— WRITTEN REQUEST —
Copy out all of the rows below verbatim, reproducing each line without any alteration.

BEGIN EXTRACTED INFORMATION

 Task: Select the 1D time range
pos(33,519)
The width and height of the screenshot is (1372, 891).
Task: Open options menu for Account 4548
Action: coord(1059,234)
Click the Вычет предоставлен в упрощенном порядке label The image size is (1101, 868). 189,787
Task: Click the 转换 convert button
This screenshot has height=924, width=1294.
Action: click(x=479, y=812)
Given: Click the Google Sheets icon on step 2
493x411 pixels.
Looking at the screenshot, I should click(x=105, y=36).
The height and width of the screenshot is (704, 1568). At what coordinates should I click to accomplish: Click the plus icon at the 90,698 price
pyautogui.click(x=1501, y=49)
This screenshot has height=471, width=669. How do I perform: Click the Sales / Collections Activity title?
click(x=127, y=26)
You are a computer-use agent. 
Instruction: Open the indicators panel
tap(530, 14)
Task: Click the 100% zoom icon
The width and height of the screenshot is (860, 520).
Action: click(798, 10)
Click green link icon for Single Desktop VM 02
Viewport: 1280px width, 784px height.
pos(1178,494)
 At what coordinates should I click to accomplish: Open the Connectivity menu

END EXTRACTED INFORMATION

— SOLVED EXERCISE —
 Task: Select the 1D time range
pos(33,519)
The width and height of the screenshot is (1372, 891).
Task: Open options menu for Account 4548
Action: coord(1059,234)
Click the Вычет предоставлен в упрощенном порядке label The image size is (1101, 868). 189,787
Task: Click the 转换 convert button
This screenshot has height=924, width=1294.
Action: click(x=479, y=812)
Given: Click the Google Sheets icon on step 2
493x411 pixels.
Looking at the screenshot, I should click(x=105, y=36).
The height and width of the screenshot is (704, 1568). At what coordinates should I click to accomplish: Click the plus icon at the 90,698 price
pyautogui.click(x=1501, y=49)
This screenshot has height=471, width=669. How do I perform: Click the Sales / Collections Activity title?
click(x=127, y=26)
You are a computer-use agent. 
Instruction: Open the indicators panel
tap(530, 14)
Task: Click the 100% zoom icon
The width and height of the screenshot is (860, 520).
Action: click(798, 10)
Click green link icon for Single Desktop VM 02
Viewport: 1280px width, 784px height.
pos(1178,494)
 At what coordinates should I click to accomplish: Open the Connectivity menu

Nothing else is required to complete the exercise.